#### SET EXERCISE 1
Reproduce the records verbatim, starting at their first line and ending at the line that contains "click(561, 85)".

=== EXCERPT TO READ ===

A fundamental concept imparted at the beginning of organic chemistry is electronegativity. $\ce{N, O, F}$ and $\ce{Cl}$ are particularly electronegative and are capable of shifting the electron cloud of bonded atoms towards themselves in resonance, which I have read recently.

While reading about haloarenes, I encountered this statement "In aryl halides, a $\ce{C-X}$ bond acquires partial double bond character due to resonance, and subsequently the halogen atom acquires partial positive charge"


How is the above statement true? Isn't chlorine more electronegative? How does it acquire positive charge? Isn't inductive effect stronger than resonance effect?

Picture is attached for resonance

  • $\begingroup$ That's formal charge in those structures. Also there's noting strange in opposite effects. $\endgroup$ – Mithoron Dec 9 '18 at 23:33

Chlorine atom has complete octet in all of the resonating structures. So in short it has stable electronic configurations in all of them. Generally, anything that has got a lone pair and has complete octet can donate in a similar manner. Oxygen and nitrogen, for instance in phenol and aniline.

===

#### SET EXERCISE 2
Write out the text on aryl halides starting at "How is the above" and ending at "phenol and aniline.", replacing every "octet" with "valence shell".

=== EXERCISE DATA ===

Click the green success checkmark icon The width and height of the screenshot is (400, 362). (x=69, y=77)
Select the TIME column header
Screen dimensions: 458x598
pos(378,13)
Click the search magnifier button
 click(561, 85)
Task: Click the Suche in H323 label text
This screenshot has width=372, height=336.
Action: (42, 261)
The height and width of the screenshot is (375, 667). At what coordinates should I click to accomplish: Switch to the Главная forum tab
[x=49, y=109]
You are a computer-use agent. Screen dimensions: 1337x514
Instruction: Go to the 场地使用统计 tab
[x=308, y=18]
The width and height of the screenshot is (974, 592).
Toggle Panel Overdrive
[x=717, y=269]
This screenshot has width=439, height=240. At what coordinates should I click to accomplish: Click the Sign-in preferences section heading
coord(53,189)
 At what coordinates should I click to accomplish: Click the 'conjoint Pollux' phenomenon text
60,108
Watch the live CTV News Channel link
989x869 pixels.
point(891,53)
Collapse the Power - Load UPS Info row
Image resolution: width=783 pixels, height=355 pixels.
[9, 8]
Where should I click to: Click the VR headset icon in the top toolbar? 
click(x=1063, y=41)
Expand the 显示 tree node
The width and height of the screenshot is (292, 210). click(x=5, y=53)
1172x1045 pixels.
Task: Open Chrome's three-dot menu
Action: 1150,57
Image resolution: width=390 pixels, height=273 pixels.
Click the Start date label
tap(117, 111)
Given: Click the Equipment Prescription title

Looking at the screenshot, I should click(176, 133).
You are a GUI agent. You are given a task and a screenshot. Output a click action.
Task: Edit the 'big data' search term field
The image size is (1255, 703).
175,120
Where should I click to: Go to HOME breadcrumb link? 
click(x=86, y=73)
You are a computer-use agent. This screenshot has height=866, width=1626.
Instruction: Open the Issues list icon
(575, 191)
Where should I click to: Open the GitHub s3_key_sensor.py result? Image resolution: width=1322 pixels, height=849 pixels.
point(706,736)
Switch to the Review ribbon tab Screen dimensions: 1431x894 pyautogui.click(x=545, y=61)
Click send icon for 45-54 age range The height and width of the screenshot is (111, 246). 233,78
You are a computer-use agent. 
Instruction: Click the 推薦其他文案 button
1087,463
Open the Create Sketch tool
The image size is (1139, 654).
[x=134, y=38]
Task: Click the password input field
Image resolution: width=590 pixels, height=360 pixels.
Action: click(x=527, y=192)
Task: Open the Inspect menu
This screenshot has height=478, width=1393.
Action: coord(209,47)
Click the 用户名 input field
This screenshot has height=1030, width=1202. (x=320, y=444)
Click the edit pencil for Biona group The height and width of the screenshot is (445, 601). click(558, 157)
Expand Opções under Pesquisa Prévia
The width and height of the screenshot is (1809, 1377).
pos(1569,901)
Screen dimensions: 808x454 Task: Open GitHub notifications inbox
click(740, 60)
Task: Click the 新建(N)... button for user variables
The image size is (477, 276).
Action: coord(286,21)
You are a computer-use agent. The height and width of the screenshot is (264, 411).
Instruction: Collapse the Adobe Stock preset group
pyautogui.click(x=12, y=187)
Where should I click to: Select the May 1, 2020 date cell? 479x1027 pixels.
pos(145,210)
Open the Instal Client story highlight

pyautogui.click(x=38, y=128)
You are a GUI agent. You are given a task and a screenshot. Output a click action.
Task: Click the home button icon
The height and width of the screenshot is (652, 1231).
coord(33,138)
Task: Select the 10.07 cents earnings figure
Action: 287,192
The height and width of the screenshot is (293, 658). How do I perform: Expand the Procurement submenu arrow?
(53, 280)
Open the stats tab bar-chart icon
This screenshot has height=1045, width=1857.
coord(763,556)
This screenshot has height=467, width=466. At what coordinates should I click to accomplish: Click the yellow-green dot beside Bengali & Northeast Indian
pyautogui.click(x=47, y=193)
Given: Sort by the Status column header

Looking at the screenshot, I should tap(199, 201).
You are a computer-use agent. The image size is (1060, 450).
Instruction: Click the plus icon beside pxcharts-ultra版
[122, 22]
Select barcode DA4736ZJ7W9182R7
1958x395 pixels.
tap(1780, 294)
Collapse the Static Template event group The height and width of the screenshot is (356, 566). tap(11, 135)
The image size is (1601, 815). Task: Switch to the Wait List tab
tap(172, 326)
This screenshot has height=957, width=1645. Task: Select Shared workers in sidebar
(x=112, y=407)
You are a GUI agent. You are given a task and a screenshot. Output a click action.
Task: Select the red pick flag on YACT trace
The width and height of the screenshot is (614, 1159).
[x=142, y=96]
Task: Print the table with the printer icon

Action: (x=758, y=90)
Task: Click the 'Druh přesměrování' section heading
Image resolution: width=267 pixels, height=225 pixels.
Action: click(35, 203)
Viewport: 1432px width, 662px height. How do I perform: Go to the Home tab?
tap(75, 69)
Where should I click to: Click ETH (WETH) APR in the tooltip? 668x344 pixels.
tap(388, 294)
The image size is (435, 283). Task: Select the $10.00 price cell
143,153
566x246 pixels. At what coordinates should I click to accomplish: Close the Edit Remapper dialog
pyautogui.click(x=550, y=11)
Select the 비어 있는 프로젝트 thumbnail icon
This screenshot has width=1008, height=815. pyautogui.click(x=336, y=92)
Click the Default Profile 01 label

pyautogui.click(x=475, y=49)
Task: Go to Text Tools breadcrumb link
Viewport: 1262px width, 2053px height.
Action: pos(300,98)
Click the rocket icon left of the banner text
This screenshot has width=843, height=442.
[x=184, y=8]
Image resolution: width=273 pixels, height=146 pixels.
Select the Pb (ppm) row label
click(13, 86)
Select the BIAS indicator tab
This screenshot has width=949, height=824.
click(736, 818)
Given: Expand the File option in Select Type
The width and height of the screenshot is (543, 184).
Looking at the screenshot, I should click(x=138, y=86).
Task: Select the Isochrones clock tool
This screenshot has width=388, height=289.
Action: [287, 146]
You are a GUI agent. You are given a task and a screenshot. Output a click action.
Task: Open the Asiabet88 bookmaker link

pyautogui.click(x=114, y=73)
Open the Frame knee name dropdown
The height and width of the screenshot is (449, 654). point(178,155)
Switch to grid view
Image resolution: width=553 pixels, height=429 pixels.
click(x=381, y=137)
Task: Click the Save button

===

#### FULL RESPONSE 1
Click the green success checkmark icon The width and height of the screenshot is (400, 362). (x=69, y=77)
Select the TIME column header
Screen dimensions: 458x598
pos(378,13)
Click the search magnifier button
 click(561, 85)

#### FULL RESPONSE 2
How is the above statement true? Isn't chlorine more electronegative? How does it acquire positive charge? Isn't inductive effect stronger than resonance effect?

Picture is attached for resonance

  • $\begingroup$ That's formal charge in those structures. Also there's noting strange in opposite effects. $\endgroup$ – Mithoron Dec 9 '18 at 23:33

Chlorine atom has complete valence shell in all of the resonating structures. So in short it has stable electronic configurations in all of them. Generally, anything that has got a lone pair and has complete valence shell can donate in a similar manner. Oxygen and nitrogen, for instance in phenol and aniline.